C++ Logo

SG12

Advanced search

Subject: Re: [ub] Justification for < not being a total order on pointers?
From: Gabriel Dos Reis (gdr_at_[hidden])
Date: 2013-08-26 14:07:51


John Spicer <jhs_at_[hidden]> writes:

| On Aug 26, 2013, at 2:17 PM, Gabriel Dos Reis <gdr_at_[hidden]> wrote:
|
| > John Spicer <jhs_at_[hidden]> writes:
| >
| > | On Aug 26, 2013, at 12:12 PM, Nevin Liber <nevin_at_[hidden]> wrote:
| > |
| > |
| > | On 26 August 2013 11:00, Jeffrey Yasskin <jyasskin_at_[hidden]> wrote:
| > |
| > |
| > | Could someone explain why we need to allow operator<(T*) to be a
| > | non-order?
| > |
| > |
| > | It comes from C. I believe it comes from the days of segmented
| > | architectures.
| > |
| > | I do not know of any modern machines that have such architectures and have
| > | C++11 compilers for them. Whenever it comes up for discussion on various
| > | reflectors, no one has mentioned one either. I for one would like to see
| > | this restriction go away.
| > |
| > | Armchair thought: maybe we should propose a total ordering for pointers
| > | (for C++17 at this point) and see if anyone objects?
| > |
| > |
| > | All that being said, I believe Library is inconsistent in its use of
| > | operator< vs. std::less<T>, and that needs to be addressed separately.
| > | Pointers are the current poster child for the issue but user code might be
| > | specializing std::less as well.
| > | --
| > | Nevin ":-)" Liber <mailto:nevin_at_[hidden]> (847) 691-1404
| > |
| > |
| > | Given that it is possible to reinterpret_cast a pointer to a large-enough
| > | integer and being able to cast back to get the original pointer, it seems like
| > | it should be possible to support operator< on pointers.
| >
| > That reinterpret_cast is a runtime thing though. We have notions of
| > addresses at compile-time too.
| >
|
| Yes, but the point is that we already require that pointers be
| convertible to something that can be ordered, so there should not be
| any issue in just allowing that directly.
|
| John.

Indeed, I am trying to make sure that we understand the implications of
available design decisions.
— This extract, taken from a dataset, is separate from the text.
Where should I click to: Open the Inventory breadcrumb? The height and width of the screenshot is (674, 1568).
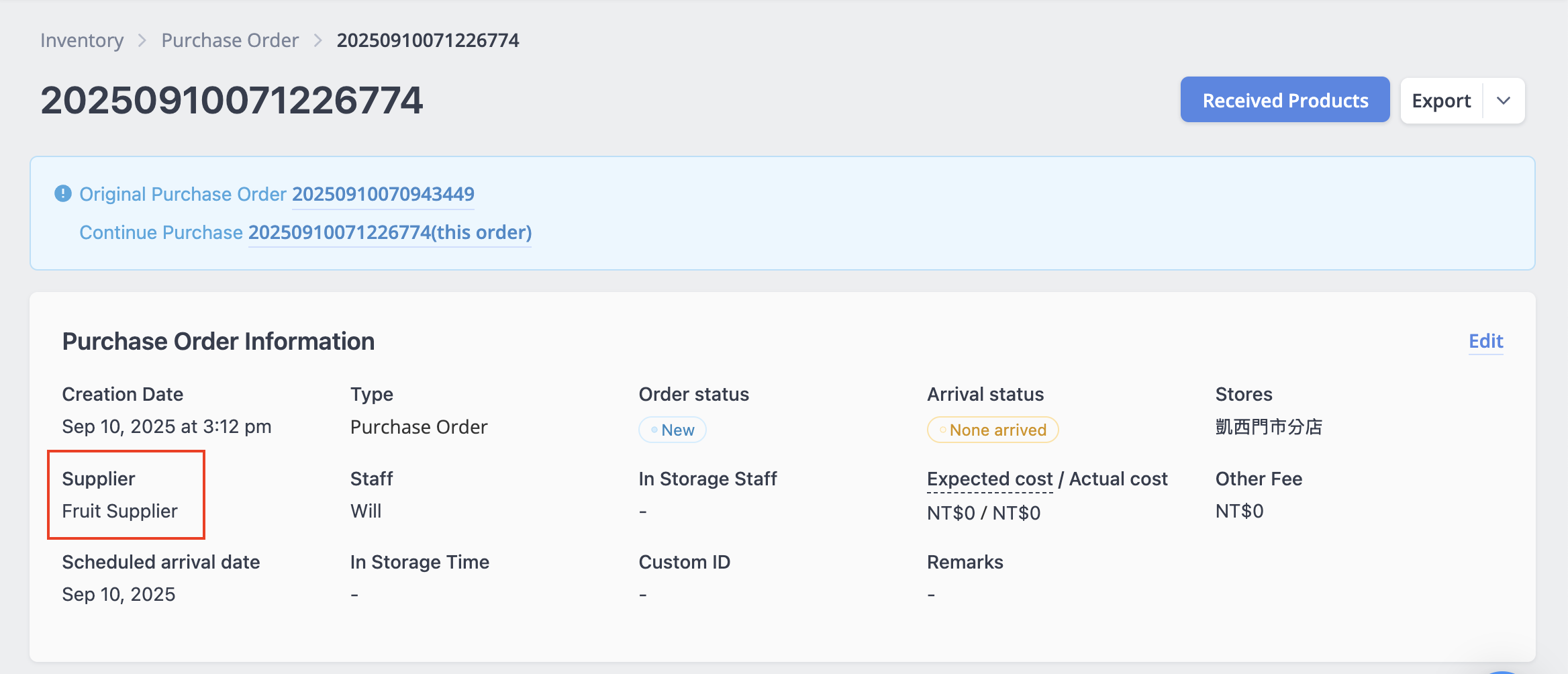pyautogui.click(x=82, y=40)
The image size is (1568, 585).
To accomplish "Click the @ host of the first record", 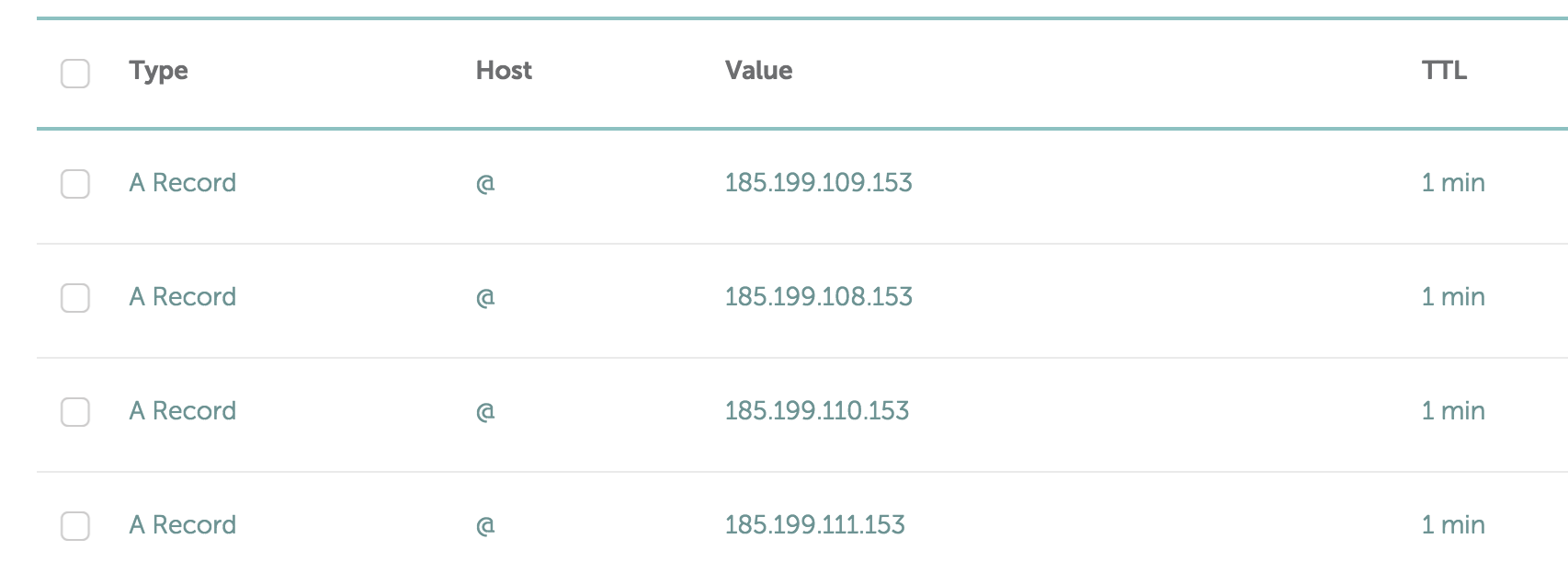I will (485, 183).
For example, historically, we have
refrained from endowing operator< with meaning that was perceived to be
"canonical" -- of couse, operator< on pointer is one; another is
operator< on std::complex<T>.

(My role as chair isn't to be one-sided, but to make sure that all
sides are considered, and possibly argue a position I do not necessarily
agree with, just to make sure we considered relevant aspects.)